ABSTRACT

Two-stage stochastic models give rise to very large optimization problems. Several approaches have been devised for efficiently solving them, including interior-point methods (IPMs). However, using IPMs, the linking columns associated with first-stage decisions cause excessive fill-in for the solution of the normal equations. This downside is usually alleviated if variable splitting is applied to first-stage variables. This work presents a specialized IPM that applies variable splitting and exploits the structure of the deterministic equivalent of the stochastic problem. The specialized IPM combines Cholesky factorizations and preconditioned conjugate gradients for solving the normal equations. This specialized IPM outperforms other approaches when the number of first-stage variables is large enough.
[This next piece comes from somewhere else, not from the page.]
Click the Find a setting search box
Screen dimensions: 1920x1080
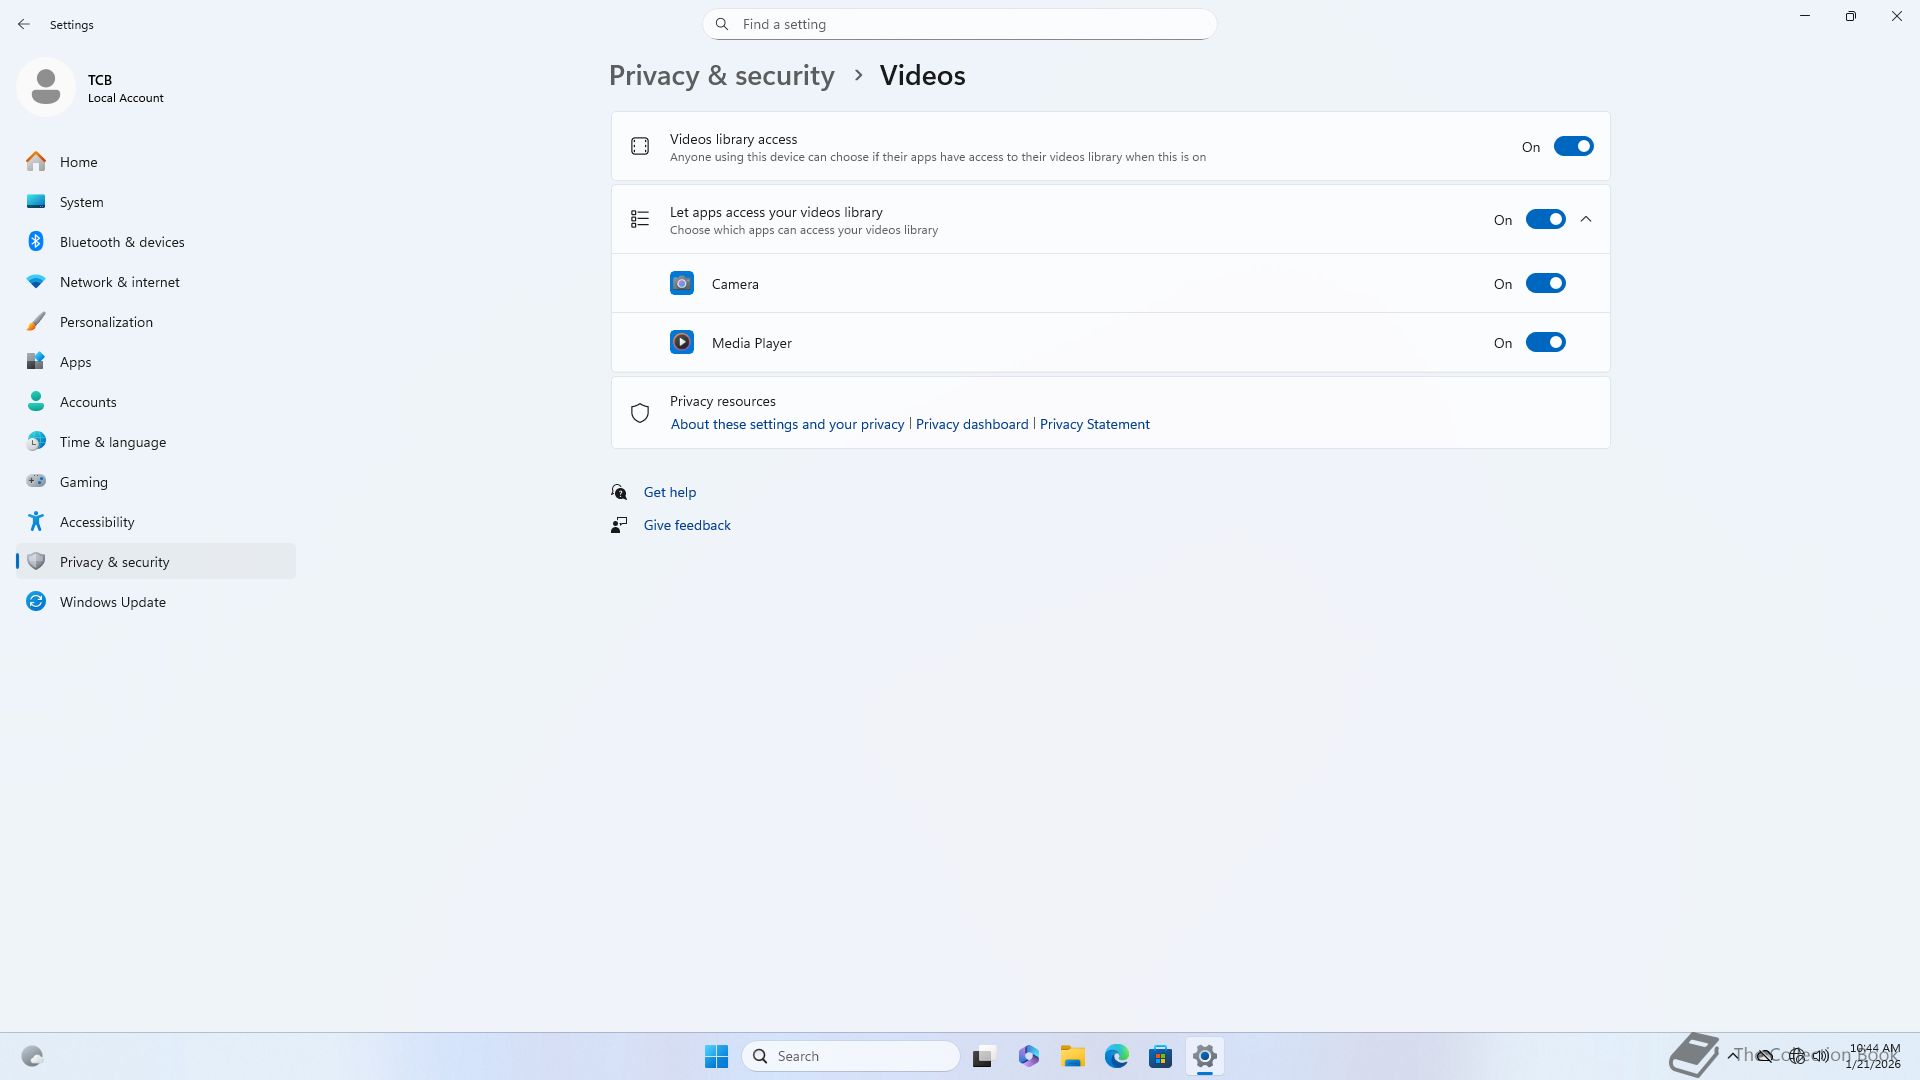pos(960,24)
This paper provides computational results for two stochastic problems: (1) a supply chain system and (2) capacity expansion in an electric system. Both linear and convex quadratic formulations were used, obtaining instances of up to 38 million variables and 6 million constraints. The computational results show that our procedure is more efficient than alternative state-of-the-art IPM implementations (e.g. CPLEX) and other specialized solvers for stochastic optimization.

摘要

两阶段随机模型会产生非常大的优化问题。已经设计了几种方法来有效地解决它们，包括内点方法（IPM）。但是，使用 IPM，与第一阶段决策相关的链接列会导致对正规方程的解进行过多的填充。如果将变量拆分应用于第一阶段变量，则通常可以缓解这种不利影响。这项工作提出了一种专门的 IPM，它应用变量分裂并利用随机问题的确定性等价结构。专门的 IPM 结合了 Cholesky 分解和预条件共轭梯度来求解正规方程。当第一阶段变量的数量足够大时，这种专门的 IPM 优于其他方法。本文提供了两个随机问题的计算结果：（1）供应链系统和（2）电力系统的容量扩展。使用了线性和凸二次公式，获得了多达 3800 万个变量和 600 万个约束的实例。计算结果表明，我们的过程比替代的最先进的 IPM 实现（例如 CPLEX）和其他用于随机优化的专用求解器更有效。